== Data to use ==

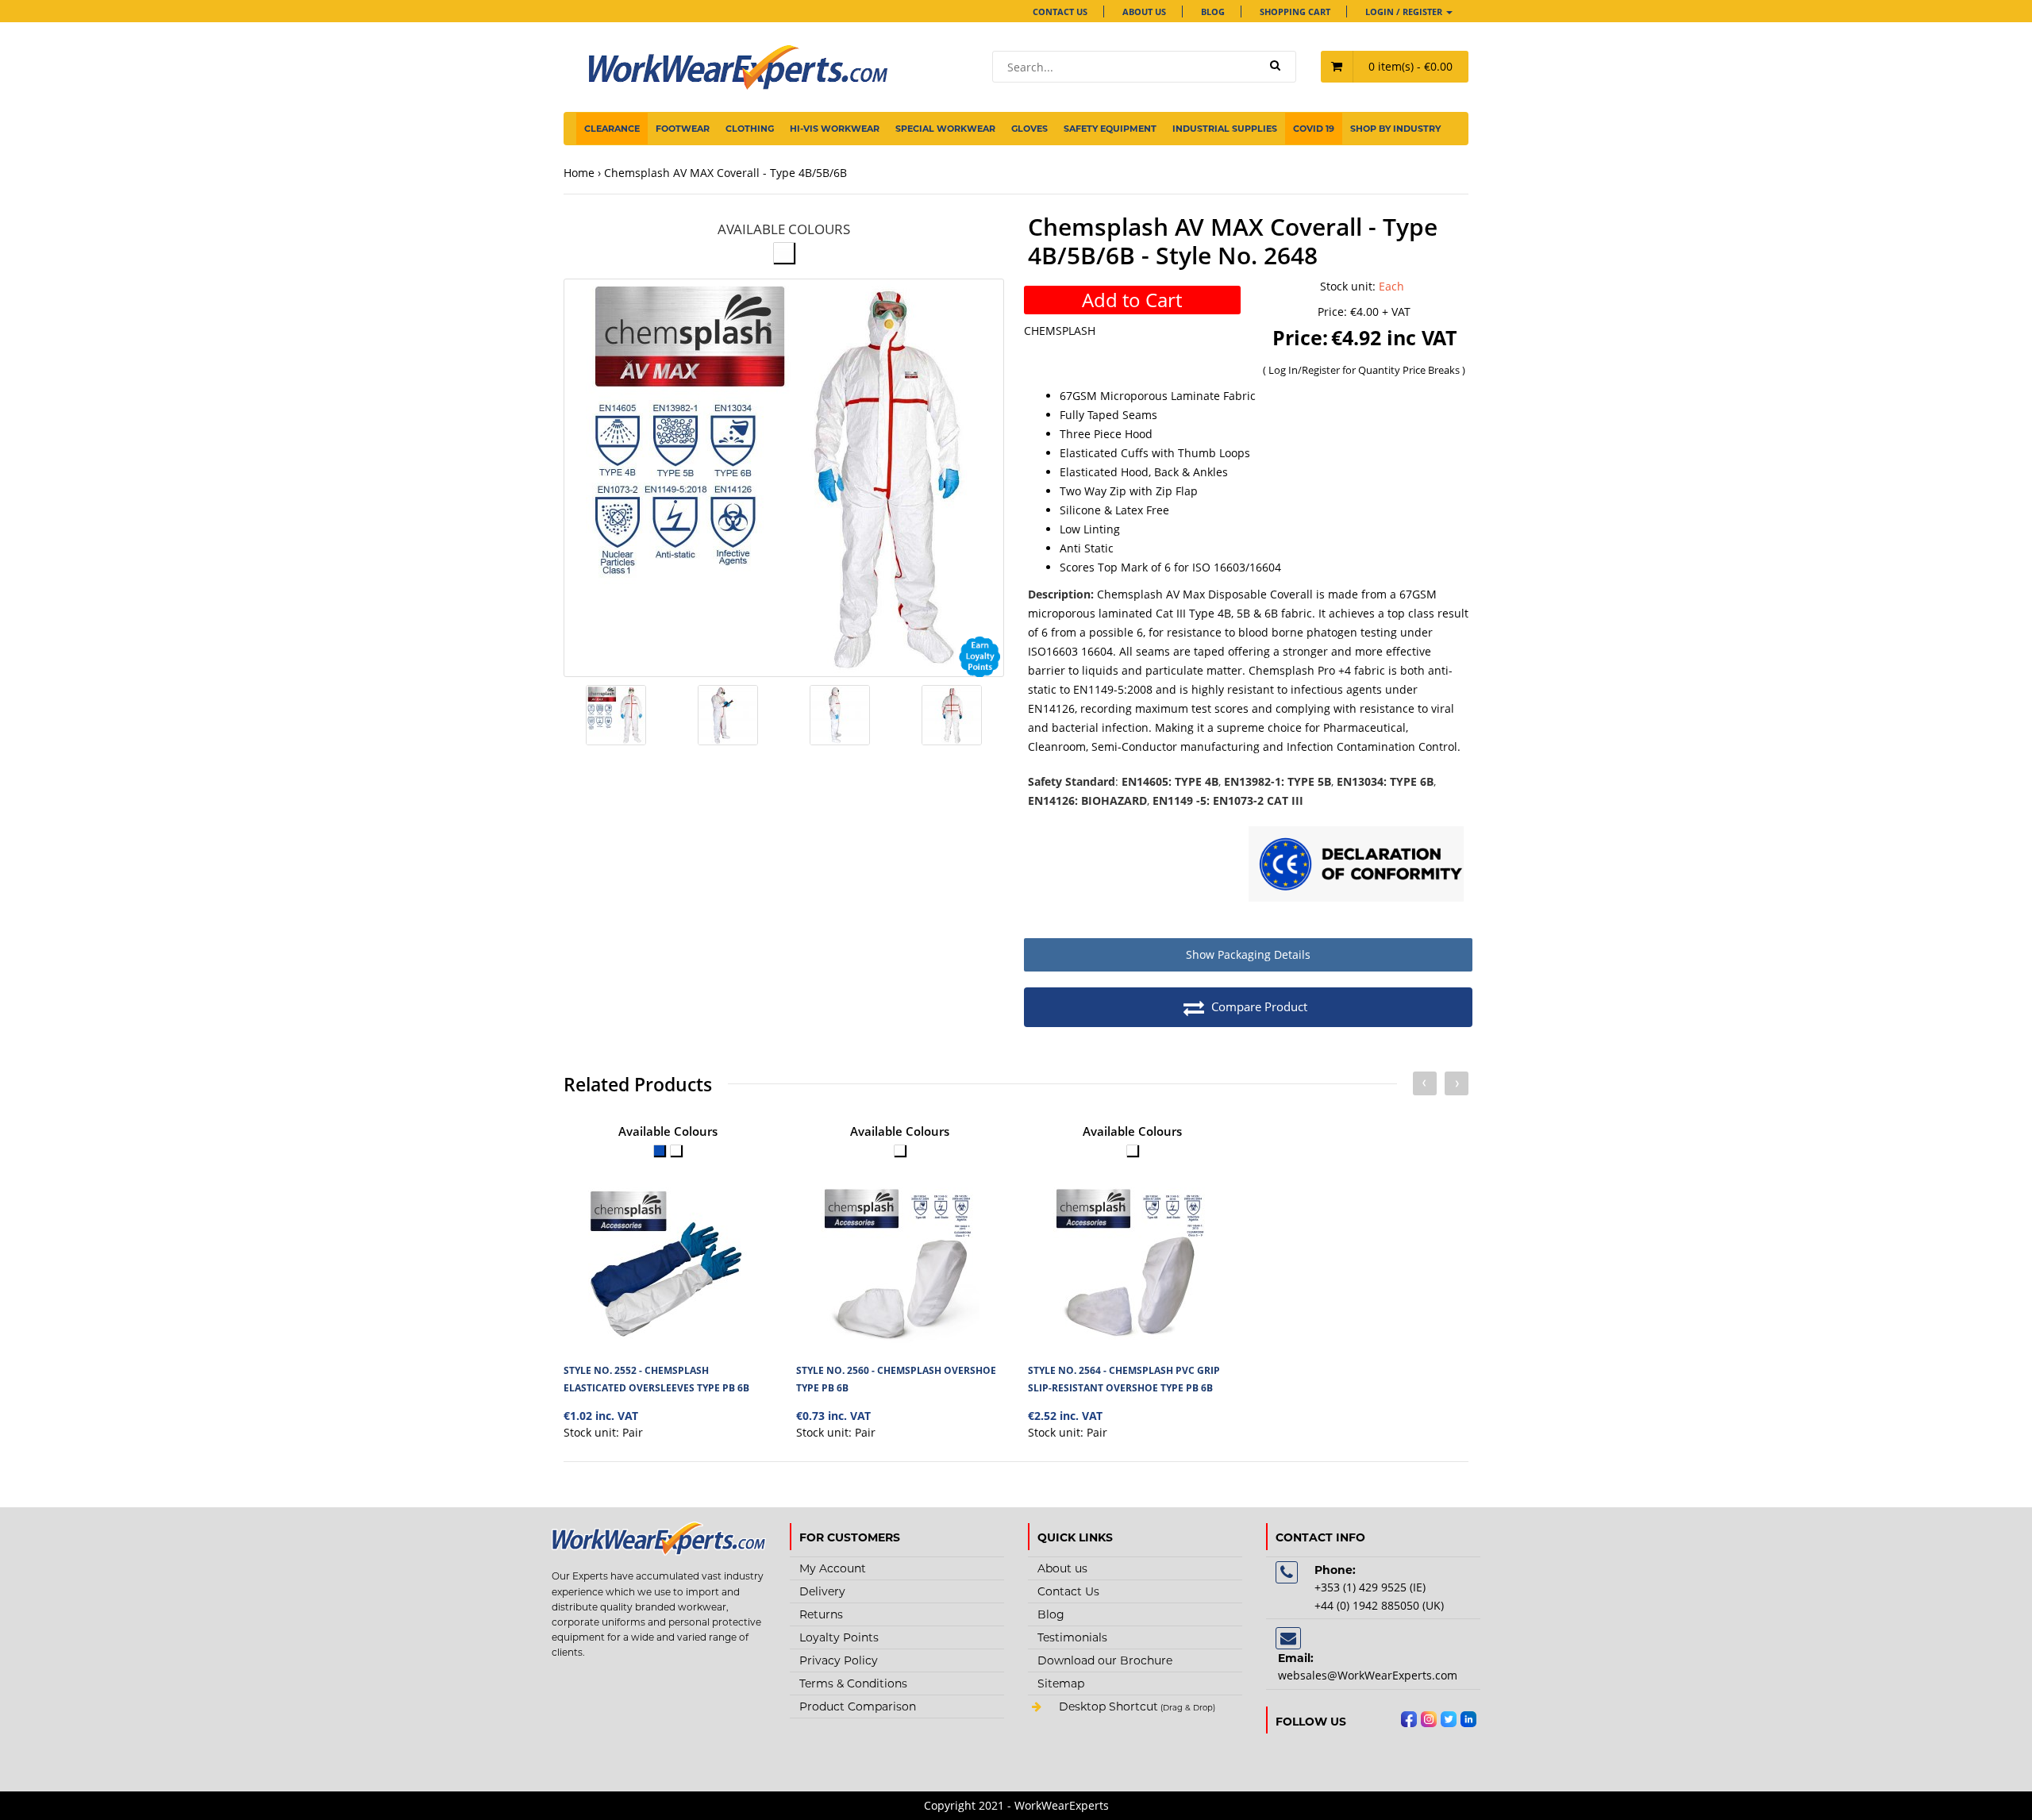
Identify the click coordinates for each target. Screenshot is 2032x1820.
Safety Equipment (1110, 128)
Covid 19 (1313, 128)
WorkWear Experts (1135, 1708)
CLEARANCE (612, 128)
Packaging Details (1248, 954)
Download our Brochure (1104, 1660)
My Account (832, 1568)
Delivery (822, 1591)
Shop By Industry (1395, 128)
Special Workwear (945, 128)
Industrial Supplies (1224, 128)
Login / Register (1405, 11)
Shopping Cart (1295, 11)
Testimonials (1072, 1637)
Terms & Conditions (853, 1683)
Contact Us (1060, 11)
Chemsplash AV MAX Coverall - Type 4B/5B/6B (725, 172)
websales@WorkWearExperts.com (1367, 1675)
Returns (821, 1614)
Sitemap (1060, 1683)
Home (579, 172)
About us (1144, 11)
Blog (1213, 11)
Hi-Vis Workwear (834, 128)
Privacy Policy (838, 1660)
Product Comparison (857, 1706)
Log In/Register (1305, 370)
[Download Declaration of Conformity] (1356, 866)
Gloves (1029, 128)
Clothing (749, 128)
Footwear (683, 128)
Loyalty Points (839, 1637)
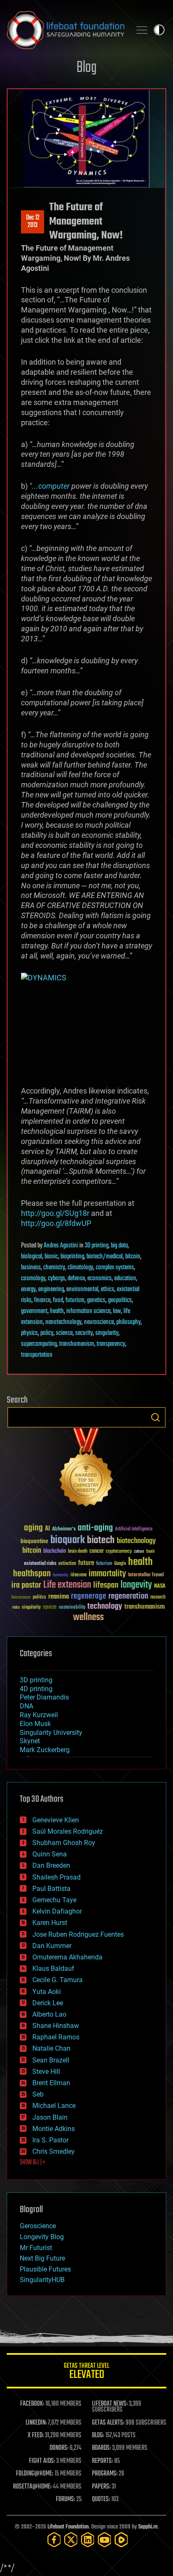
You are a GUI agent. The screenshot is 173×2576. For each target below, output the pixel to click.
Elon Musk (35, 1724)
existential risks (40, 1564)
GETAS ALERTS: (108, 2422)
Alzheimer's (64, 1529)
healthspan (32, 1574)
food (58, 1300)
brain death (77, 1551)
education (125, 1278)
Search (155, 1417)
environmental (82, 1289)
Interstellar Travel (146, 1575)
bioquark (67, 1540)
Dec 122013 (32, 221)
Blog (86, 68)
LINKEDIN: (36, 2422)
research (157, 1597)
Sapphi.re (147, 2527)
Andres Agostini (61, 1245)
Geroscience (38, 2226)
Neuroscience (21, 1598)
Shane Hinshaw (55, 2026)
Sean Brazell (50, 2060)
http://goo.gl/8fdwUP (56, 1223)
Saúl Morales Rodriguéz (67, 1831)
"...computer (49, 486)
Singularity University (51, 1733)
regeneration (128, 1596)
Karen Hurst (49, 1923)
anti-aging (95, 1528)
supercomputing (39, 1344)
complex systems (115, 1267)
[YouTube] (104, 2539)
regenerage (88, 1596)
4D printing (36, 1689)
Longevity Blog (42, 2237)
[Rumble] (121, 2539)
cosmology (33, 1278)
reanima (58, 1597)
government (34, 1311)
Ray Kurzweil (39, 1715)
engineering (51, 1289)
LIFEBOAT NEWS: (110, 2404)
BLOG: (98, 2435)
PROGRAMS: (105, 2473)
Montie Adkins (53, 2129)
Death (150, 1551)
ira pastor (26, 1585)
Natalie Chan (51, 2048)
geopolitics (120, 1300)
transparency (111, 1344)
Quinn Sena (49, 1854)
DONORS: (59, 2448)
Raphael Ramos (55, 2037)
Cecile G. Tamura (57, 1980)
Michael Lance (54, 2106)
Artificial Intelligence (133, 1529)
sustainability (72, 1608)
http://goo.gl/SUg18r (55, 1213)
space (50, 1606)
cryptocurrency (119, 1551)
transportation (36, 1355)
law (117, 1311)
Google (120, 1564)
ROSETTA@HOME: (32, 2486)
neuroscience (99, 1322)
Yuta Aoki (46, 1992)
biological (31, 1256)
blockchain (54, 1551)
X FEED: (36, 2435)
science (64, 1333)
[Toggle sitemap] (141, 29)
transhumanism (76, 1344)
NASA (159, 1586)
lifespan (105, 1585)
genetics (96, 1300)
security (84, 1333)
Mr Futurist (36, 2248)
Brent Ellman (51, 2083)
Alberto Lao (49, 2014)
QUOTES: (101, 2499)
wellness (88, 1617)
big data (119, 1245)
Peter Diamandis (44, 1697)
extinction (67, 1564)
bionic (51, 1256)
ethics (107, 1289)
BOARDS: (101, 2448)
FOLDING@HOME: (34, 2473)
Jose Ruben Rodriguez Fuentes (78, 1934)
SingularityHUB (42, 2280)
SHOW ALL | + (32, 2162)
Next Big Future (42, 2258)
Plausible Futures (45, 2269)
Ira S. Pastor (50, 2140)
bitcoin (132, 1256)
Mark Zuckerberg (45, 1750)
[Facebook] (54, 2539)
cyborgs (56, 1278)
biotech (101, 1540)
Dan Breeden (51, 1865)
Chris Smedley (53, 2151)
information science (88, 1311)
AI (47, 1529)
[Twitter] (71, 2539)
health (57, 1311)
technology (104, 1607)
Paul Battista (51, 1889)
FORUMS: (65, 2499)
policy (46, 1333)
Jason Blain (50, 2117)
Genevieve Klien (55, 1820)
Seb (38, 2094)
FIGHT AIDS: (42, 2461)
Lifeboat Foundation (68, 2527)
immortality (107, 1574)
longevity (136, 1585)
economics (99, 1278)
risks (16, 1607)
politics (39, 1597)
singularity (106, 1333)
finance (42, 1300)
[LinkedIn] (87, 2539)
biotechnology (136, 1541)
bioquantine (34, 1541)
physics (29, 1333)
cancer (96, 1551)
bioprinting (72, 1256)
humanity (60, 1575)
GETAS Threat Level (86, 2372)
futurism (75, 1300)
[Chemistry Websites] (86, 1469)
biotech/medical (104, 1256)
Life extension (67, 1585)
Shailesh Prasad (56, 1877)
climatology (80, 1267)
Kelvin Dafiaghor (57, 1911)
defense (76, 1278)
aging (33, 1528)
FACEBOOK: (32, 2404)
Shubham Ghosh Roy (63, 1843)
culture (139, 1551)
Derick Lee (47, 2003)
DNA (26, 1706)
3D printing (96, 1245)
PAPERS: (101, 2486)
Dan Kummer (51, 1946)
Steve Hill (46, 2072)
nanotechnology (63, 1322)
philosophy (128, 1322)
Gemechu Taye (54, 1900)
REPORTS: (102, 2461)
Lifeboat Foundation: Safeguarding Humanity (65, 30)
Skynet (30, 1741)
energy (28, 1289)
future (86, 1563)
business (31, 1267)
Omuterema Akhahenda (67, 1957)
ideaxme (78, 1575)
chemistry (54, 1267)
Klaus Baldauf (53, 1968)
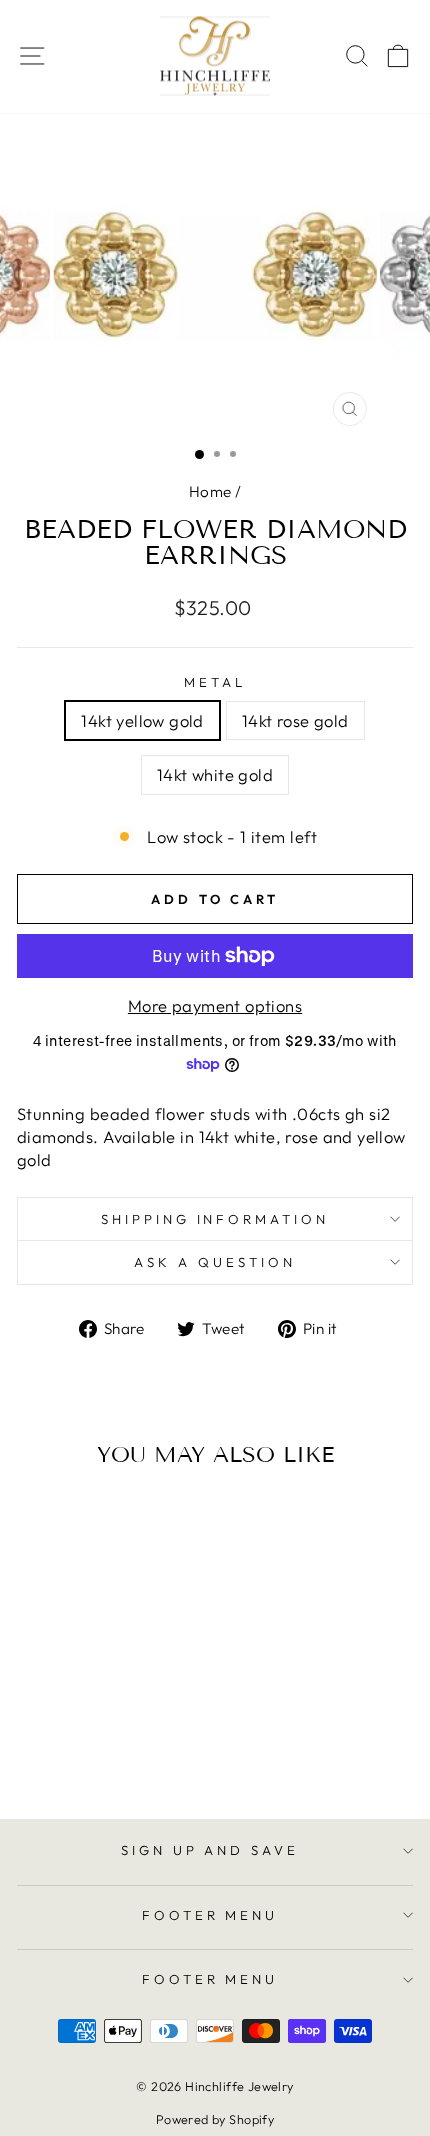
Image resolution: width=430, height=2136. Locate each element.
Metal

===

Copy the records from the line with "Longevity Blog (42, 2237)" up to and including the line with "economics (99, 1278)", renaming "cosmology" to "astronomy" and leaving everything else unchanged.

◆ **Reply to the task**
Longevity Blog (42, 2237)
[Rumble] (121, 2539)
astronomy (33, 1278)
reanima (58, 1597)
government (34, 1311)
Ray Kurzweil (39, 1715)
engineering (51, 1289)
LIFEBOAT NEWS: (110, 2404)
BLOG: (98, 2435)
PROGRAMS: (105, 2473)
Montie Adkins (53, 2129)
Death (150, 1551)
ira pastor (26, 1585)
Natalie Chan (51, 2048)
geopolitics (120, 1300)
transparency (111, 1344)
Quinn Sena (49, 1854)
DONORS: (59, 2448)
Raphael Ramos (55, 2037)
Cecile G. Tamura (57, 1980)
Michael Lance (54, 2106)
Artificial Intelligence (133, 1529)
sustainability (72, 1608)
http://goo.gl/SUg18r (55, 1213)
space (50, 1606)
cryptocurrency (119, 1551)
transportation (36, 1355)
law (117, 1311)
Google (120, 1564)
ROSETTA@HOME: (32, 2486)
neuroscience (99, 1322)
Yuta Aoki (46, 1992)
biological (31, 1256)
blockchain (54, 1551)
X FEED: (36, 2435)
science (64, 1333)
[Toggle sitemap] (141, 29)
transhumanism (76, 1344)
NASA (159, 1586)
lifespan (105, 1585)
genetics (96, 1300)
security (84, 1333)
Mr Futurist (36, 2248)
Brent Ellman (51, 2083)
Alberto Lao (49, 2014)
QUOTES: (101, 2499)
wellness (88, 1617)
big data (119, 1245)
Peter Diamandis (44, 1697)
extinction (67, 1564)
bionic (51, 1256)
ethics (107, 1289)
BOARDS: (101, 2448)
FOLDING@HOME: (34, 2473)
Jose Ruben Rodriguez Fuentes (78, 1934)
SingularityHUB (42, 2280)
SHOW ALL | + (32, 2162)
Next Big Future (42, 2258)
Plausible Futures (45, 2269)
Ira S. Pastor (50, 2140)
bitcoin (132, 1256)
Mark Zuckerberg (45, 1750)
[Facebook] (54, 2539)
cyborgs (56, 1278)
biotech (101, 1540)
Dan Breeden (51, 1865)
Chris Smedley (53, 2151)
information science (88, 1311)
AI (47, 1529)
[Twitter] (71, 2539)
health (57, 1311)
technology (104, 1607)
Paul Battista (51, 1889)
FORUMS: (65, 2499)
policy (46, 1333)
Jason Blain (50, 2117)
Genevieve Klien (55, 1820)
Seb (38, 2094)
FIGHT AIDS: (42, 2461)
Lifeboat Foundation (68, 2527)
immortality (107, 1574)
longevity (136, 1585)
economics (99, 1278)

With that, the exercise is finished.